Yves Bonnardel et Sem Laforêt ont adapté librement des textes de l’association Survie et la postface d’Un Génocide sans importance (J.-P. Gouteux, éd. Tahin Party, 2002, 3 euros, ou bien téléchargeable gratuitement sur le site des éditions : http://tahin-party.org), avec leur accord.



On s’indigne beaucoup en France de l’impérialisme américain, et on oublie volontiers par contre que la France sait également fort bien faire régner la terreur au-delà de ses frontières. Notre petit pays fait largement autant de dégâts à l’échelle internationale que son grand cousin !

Sans même parler de sa politique de soutien à la junte birmane ou aux dictatures laotienne ou chinoise, ou encore à la plupart des démocratures d’Amérique latine, évoquons simplement ses interventions en Afrique : l’association Survie estime à près de 10 millions de morts, dans les dix dernières années, le nombre des victimes directes (par massacres, assassinats, génocides, etc.) des politiques de l’État français, sans parler des « morts indirectes » (par famines, épidémies, absences de soins, etc., dues notamment au fait que les économies africaines sont pillées, dévastées, et sont aujourd’hui exsangues).

Depuis quarante ans, la géopolitique française en Afrique se résume essentiellement à l’exploitation unilatérale des ressources naturelles de ces pays. Les profits sont immenses. C’est pourquoi les armes importent peu : la corruption, le meurtre, la manipulation et la guerre. Loteries aux amputations, tortures, viols, disparitions forcées, emprisonnements : tout est valable pour asseoir cette politique. La France a par exemple soutenu par tous les moyens les auteurs du génocide rwandais.

Plus d’une vingtaine de réseaux politiques, d’officines mafieuses, de filières occultes, se partagent aujourd’hui le gâteau du protectorat néocolonial. À peine 2 ou 3 % de l’Aide publique française au développement sert réellement à combattre la misère infligée à des dizaines de millions d’humains. La majeure partie sert à financer les dictatures « amies », les opérations commerciales des grosses entreprises françaises, ou bien tout bonnement les partis politiques gouvernementaux en France, qu’ils soient de gauche ou de droite. Insistons un peu sur les complicités françaises dans le génocide au Rwanda, dont c’est aujourd’hui le dixième anniversaire.

Le génocide au Rwanda

Rwanda 1994, le dernier génocide du xxe siècle : une grande partie des victimes ont été torturées abominablement avant d’être tuées. Il s’agit du génocide généralisé de plus d’un million de Tutsi et du massacre de dizaines de milliers de Hutu accusés d’être leurs complices. Les armes ont été achetées avec le soutien financier de la France, qui a également financé le renforcement de l’armée rwandaise génocidaire, et dont des officiers ont entraîné les milices meurtrières. Des membres de l’armée française étaient présents au Rwanda pendant les massacres et semblent parfois y avoir pris part directement.

De fait, pendant tout le temps que dure l’extermination, on assiste au soutien concret de la France : le gouvernement génocidaire se constitue au sein même de l’ambassade française ! François Mitterrand, qui suit jour après jour toute l’affaire, déclare à ses proches, au cours de l’été 1994 : « Dans ces pays-là, un génocide, ce n’est pas trop important » (rapporté dans Le Figaro du 12 janvier 1998). La France et d’autres pays du Conseil de sécurité obtiennent de l’ONU qu’elle retire ses troupes du Rwanda, au moment même où elles auraient pu enrayer l’entreprise d’extermination ; puis, lorsque les génocidaires devront militairement battre en retraite, ce sera encore la France qui enverra une force armée d’interposition (ce sera l’opération Turquoise) qui leur permettra de s’enfuir et de continuer de-ci de-là à massacrer dans les zones qu’elle contrôle !

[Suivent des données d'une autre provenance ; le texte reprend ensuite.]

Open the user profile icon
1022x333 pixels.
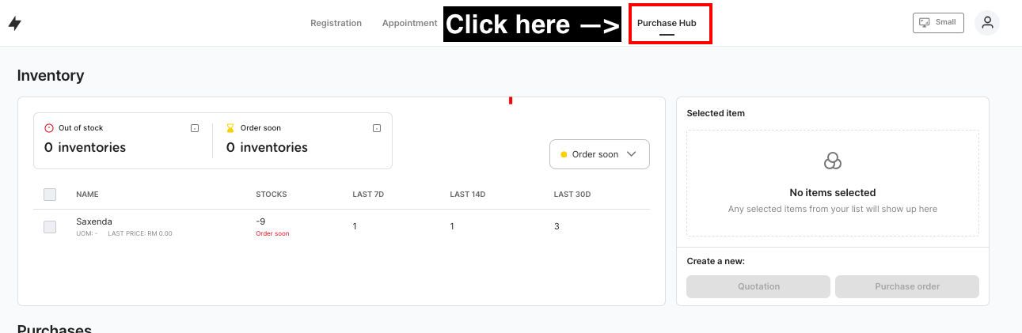pos(987,23)
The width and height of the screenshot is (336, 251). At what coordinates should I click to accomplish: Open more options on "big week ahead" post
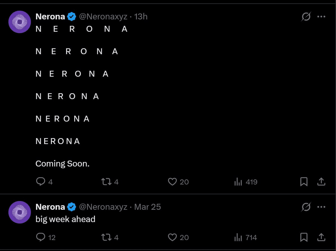pos(321,207)
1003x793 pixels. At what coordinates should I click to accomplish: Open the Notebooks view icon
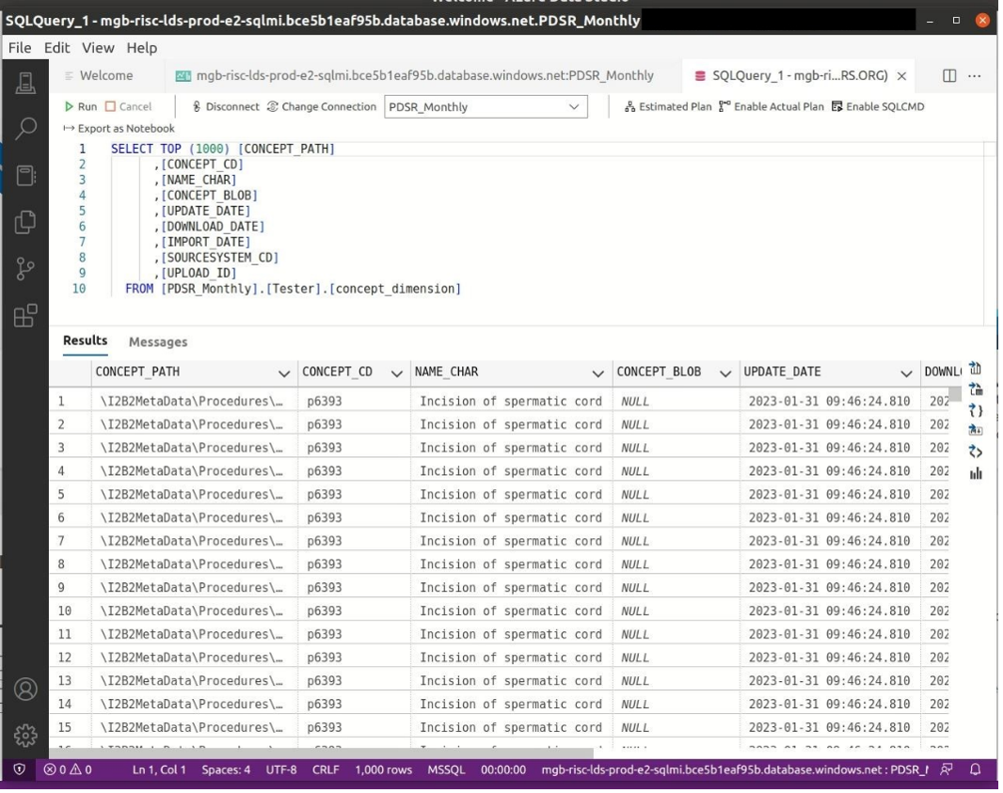click(x=25, y=175)
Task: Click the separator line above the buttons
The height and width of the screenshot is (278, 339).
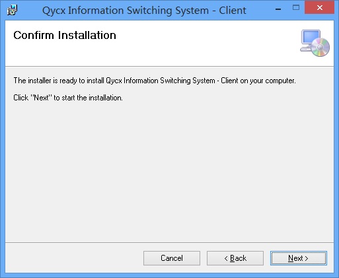Action: pos(169,243)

La complicité des médias français à cette politique est généralisée : aussi longtemps que cela restera possible, il n’y aura aucune fausse note dans un concert de légitimation de ce « nazisme tropical », dont un ministre est accueilli en France bras ouverts dans le même temps où d’innombrables charniers se remplissent, où les fleuves charrient des dizaines de milliers de cadavres… Après le génocide, la France (ainsi d’ailleurs que le Vatican, très actif lui aussi) sauve et accueille des génocidaires et se fait l’écho des thèses révisionnistes, voire négationnistes.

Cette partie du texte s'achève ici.